Geographical Market Effect
Exports fuelled Canada’s economic growth during the 1990s. The U.S. economic boom, led by private-sector spending and private-sector employment, stimulated import demand and was the principal driver of Canada’s strong export performance. The depreciation of the Canadian dollar against its U.S. counterpart through much of the decade also helped, as did cuts in tariffs. The share of Canada’s exports destined for the U.S. market jumped from 74.8 per cent in 1990 to 86.9 per cent in 2000.
Since 2000, though, economic growth in the U.S. has fallen short of its long-run average. Canada’s relatively high dependence on the U.S. market, as opposed to fast-growing emerging and developing countries, has been disadvantageous for Canada’s export performance.

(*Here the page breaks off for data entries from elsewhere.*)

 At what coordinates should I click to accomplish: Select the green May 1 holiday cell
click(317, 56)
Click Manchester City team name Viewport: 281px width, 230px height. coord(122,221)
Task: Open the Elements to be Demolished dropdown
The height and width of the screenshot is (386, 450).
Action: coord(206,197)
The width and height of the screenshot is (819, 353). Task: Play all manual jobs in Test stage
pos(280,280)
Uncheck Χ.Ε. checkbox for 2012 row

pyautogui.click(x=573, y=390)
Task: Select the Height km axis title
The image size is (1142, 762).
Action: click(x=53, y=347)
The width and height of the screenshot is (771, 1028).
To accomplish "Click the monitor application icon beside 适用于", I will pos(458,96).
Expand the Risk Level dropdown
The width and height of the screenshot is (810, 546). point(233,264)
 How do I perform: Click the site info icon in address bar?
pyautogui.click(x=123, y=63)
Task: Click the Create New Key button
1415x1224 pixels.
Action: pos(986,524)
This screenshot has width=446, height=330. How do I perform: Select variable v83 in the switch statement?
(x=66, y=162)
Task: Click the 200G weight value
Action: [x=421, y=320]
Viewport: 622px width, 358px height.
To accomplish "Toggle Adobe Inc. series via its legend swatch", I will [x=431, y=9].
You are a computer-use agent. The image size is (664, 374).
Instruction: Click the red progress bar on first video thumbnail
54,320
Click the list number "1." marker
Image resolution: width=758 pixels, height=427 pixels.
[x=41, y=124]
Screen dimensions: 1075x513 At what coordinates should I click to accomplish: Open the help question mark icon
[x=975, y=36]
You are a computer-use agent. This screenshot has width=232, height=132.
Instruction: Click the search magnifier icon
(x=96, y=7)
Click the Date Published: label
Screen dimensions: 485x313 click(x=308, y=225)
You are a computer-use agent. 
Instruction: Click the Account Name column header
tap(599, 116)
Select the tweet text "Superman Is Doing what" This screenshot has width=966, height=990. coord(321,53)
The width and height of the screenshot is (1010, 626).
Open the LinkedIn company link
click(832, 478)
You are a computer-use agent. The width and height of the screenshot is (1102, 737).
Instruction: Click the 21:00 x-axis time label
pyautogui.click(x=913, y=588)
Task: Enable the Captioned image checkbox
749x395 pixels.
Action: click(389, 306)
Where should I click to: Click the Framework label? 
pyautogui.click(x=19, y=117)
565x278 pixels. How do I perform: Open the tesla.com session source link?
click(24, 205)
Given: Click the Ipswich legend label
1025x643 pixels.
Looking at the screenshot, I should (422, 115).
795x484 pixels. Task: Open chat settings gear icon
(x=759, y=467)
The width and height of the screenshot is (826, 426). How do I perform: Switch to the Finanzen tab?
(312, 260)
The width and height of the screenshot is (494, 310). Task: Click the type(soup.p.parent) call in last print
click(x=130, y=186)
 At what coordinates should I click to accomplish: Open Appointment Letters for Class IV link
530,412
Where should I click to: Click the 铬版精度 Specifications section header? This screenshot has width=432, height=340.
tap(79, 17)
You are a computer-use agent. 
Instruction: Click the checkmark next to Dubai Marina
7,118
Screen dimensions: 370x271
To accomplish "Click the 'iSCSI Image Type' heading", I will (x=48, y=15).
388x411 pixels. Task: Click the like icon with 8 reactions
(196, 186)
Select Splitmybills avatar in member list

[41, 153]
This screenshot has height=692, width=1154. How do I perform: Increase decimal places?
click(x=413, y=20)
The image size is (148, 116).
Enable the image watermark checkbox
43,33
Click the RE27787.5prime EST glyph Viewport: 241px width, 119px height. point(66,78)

Since 2000, the share of Canadian exports accounted for by the U.S. declined steeply, retracing most of the increase witnessed in the 1990s.
While exports to both China and India have accelerated in recent year, only 4.3 per cent of Canada’s merchandise exports went to China in 2013, accounting for just 1.2 per cent of Chinese goods imports. Similarly, just 0.6 per cent of Canada’s goods exports headed for India, supplying just 0.6 per cent of India’s import demand.
Canadian producers have experienced a significant deterioration in cost competitiveness over the past decade. Unit labour costs (i.e. the average cost of labour per unit of output) in Canada’s manufacturing sector rose by 79.7 per cent from 2002 to 2012, factoring in the appreciation of the loonie. Unit labour costs in the U.S. fell by 11.6 per cent over the same period and grew markedly more slowly than in Canada in other countries (e.g. in the United Kingdom, unit labour cost rose 17.6 per cent; in Germany 26.0 per cent; and in Japan 14.1 per cent).
This loss of competitiveness was only slightly reversed by the fourth quarter of 2013 as the Canadian dollar depreciated.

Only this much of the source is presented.